Nov. 15 (Bloomberg) -- Tiger Woods’s status as a drawcard appears safe, even if the golf titles and top ranking are gone.
Woods relinquished his last remaining championship yesterday at the Australian Masters, a final-round charge at the Victoria Golf Club failing to prevent him from finishing a calendar year without a tournament win for the first time.
Following a year of personal and professional upheaval that included divorce and the loss of sponsors and his record run atop the golf rankings, the Melbourne event was well placed as a barometer of Woods’s appeal, tournament promoters said.
“From what we’ve seen he’s lost none of his ability to pull a crowd,” Tony Roosenburg, who’s promoted golf events including the Australian PGA Championship for 30 years, said in an interview. “At the end of the day these tournaments are still built around Tiger. If anything, his troubles made him more interesting because he seems more human.”
Less than two weeks after winning the 2009 Masters at nearby Kingston Heath, Woods entered a turbulent 12 months that began with a single-car accident outside his Florida home in the early hours of Nov. 27.
Since then, the 14-time major champion admitted to repeated marital infidelity, leading to the end of his marriage to Elin Nordegren and the loss of sponsors including Accenture Plc and Procter & Gamble Co.’s Gillette razors. His 281-week run atop the Official World Golf Ranking ended Nov. 1, England’s Lee Westwood taking over.

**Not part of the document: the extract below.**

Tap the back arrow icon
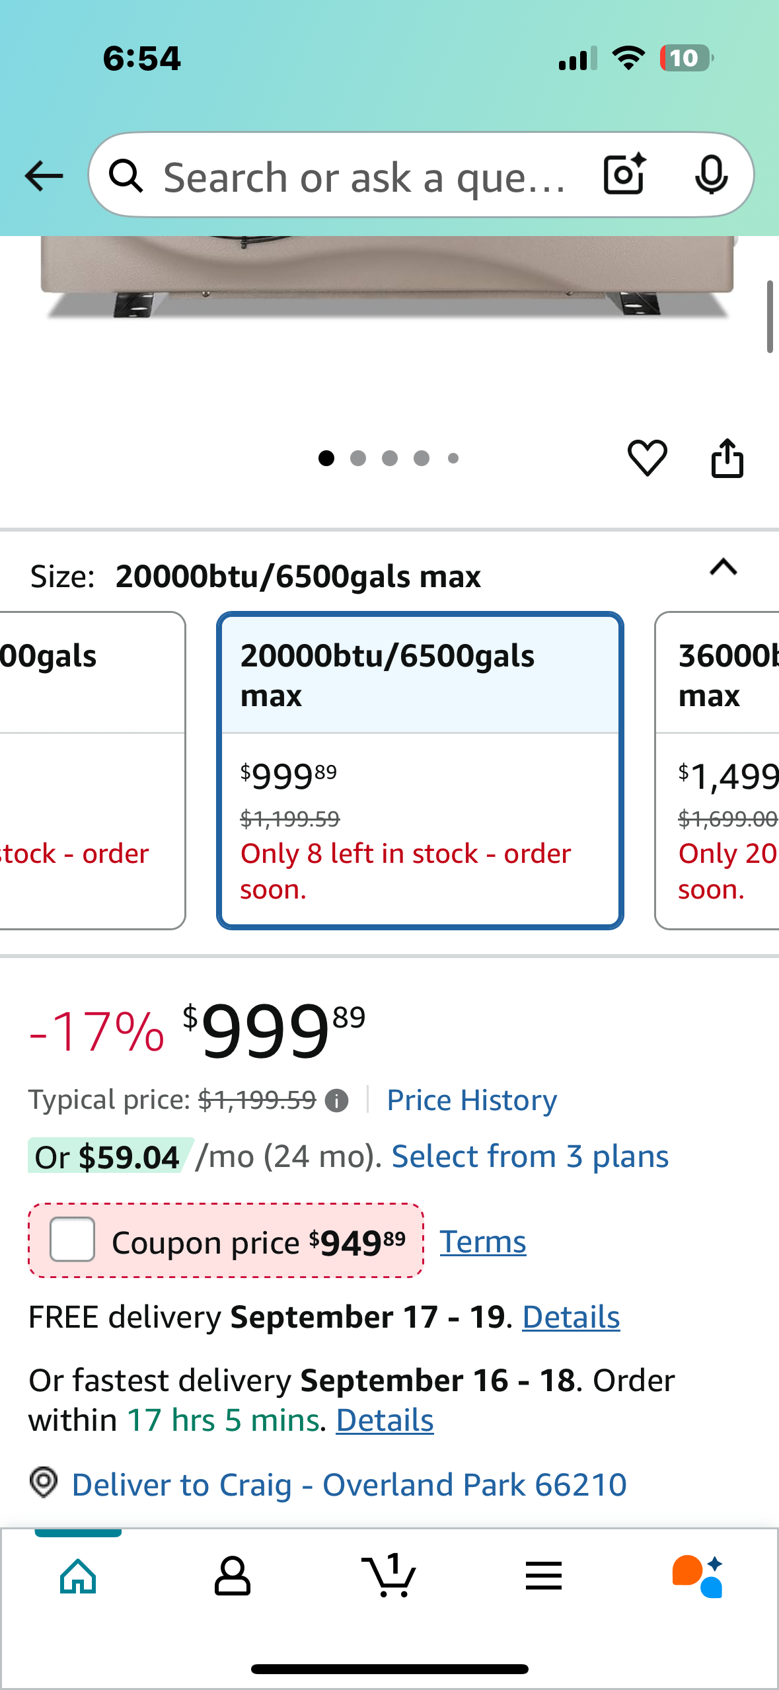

That didn’t deter fans who followed Woods at the Victoria Golf Club in their thousands, even as he struggled with his putting in the first three rounds before rallying with a 6-under-par 65 to secure a fourth-place finish, three shots off the lead.
For David and Sandra Whitburn, retirees from Sydney who said they regularly attend PGA Tour of Australasia events in their home city, Woods was the main reason they’d made the trip for their first tournament in Melbourne.
“He’s still the big attraction,” David Whitburn said as the couple made their way to grandstand seats at the 18th hole. “We didn’t come in 2009 and didn’t want to miss out again.”
Last year, local golfer Kieran Pratt watched Woods’s win at Kingston Heath. Two days ago, the 22-year-old found himself playing alongside the American in only his third round as a professional after matching him with scores of 69 and 72 to make the cut.
Just sharing the practice range with Woods would have been thrill enough, Pratt said after outscoring him by one shot during their round together.
“I saw him walking on the range on day one and it’s just unreal seeing him,” Pratt said. “I’ve seen him so much on TV, and there he was. He’s got such an aura around him. To play with him was really cool.”
To be sure, Woods’s second straight appearance at the Masters didn’t generate the same buzz as last year, when his first tournament in Australia since 1998 prompted tickets to sell out six weeks in advance.
His arrival and pre-tournament press conference were broadcast live on national television and the opening round began with traffic jams around Kingston Heath, where more than 95,000 fans attended the tournament’s four days. This year, the helicopters that had tracked his movements were absent and about 62,000 turned up at the Victoria Golf Club.
“We all acknowledge that last year was unique,” said David Rollo, director of golf at IMG Australia, which owns and promotes the Masters. “Tiger hadn’t been here for 11 years. Getting him back as the defending champion was a real boost.”
Australian golfer Stuart Appleby thanked the galleries at the presentation ceremony after winning the tournament yesterday on 10-under-par, one and two shots, respectively, ahead of his compatriots Adam Bland and Daniel Gaunt. Appleby, a nine-time winner on the U.S. PGA Tour, said he realized that most of the spectators probably hadn’t come to watch him.
“The swollen crowds we’ve seen in the last few years is really great,” Appleby told reporters. “I’ve never played golf like that in this country. By no means do I expect 5,000, 10,000 to come and watch us play.”
The drop in crowds from 2009 is “more to do with Woods being back for a second year and probably again next year for the Presidents Cup,” said Roosenburg, whose TRP Sports company is running December’s Australian Open in Sydney.
Getting him back this year was still money well spent, according to Bob Tuohy, a former professional player who set up Adelaide-based golf management company Tuohy Associates in 1974.
Woods’s appearance fee was about $3 million, half of which was paid for by the local state government of Victoria, newspapers including Melbourne’s Herald Sun reported.
“He’s still worth every cent of investment,” Tuohy said in a telephone interview. “You take him out and the event just wouldn’t have the same appeal. Obviously the guy has had some tough times lately but he’s still a very marketable asset.”